The expected result is the full set of records, copied precisely, with images dropped.

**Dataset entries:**
*** Begin section ***

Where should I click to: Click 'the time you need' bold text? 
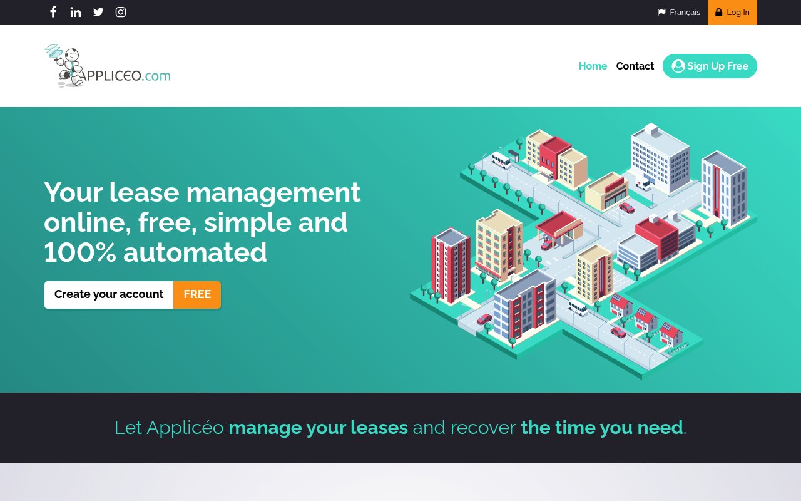coord(601,428)
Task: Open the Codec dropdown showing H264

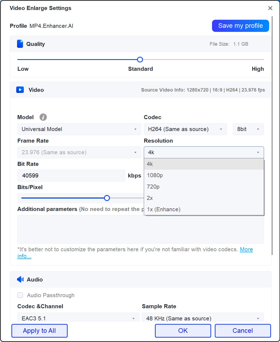Action: (185, 129)
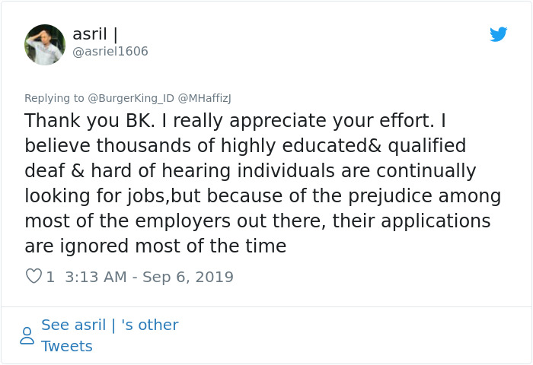Screen dimensions: 533x365
Task: Click the display name "asril |"
Action: [95, 34]
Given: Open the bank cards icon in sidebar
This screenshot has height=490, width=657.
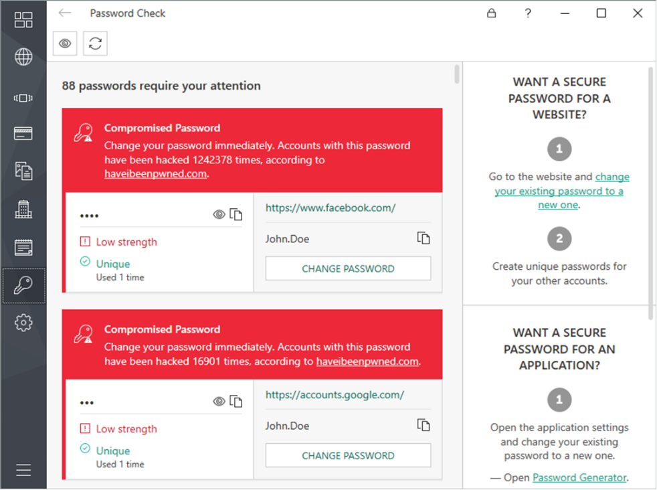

*** End section ***

**Task response:**
Where should I click to: Click 'the time you need' bold text? 
coord(601,428)
Task: Open the Codec dropdown showing H264

Action: (185, 129)
Screen dimensions: 533x365
Task: Click the display name "asril |"
Action: [95, 34]
Given: Open the bank cards icon in sidebar
This screenshot has height=490, width=657.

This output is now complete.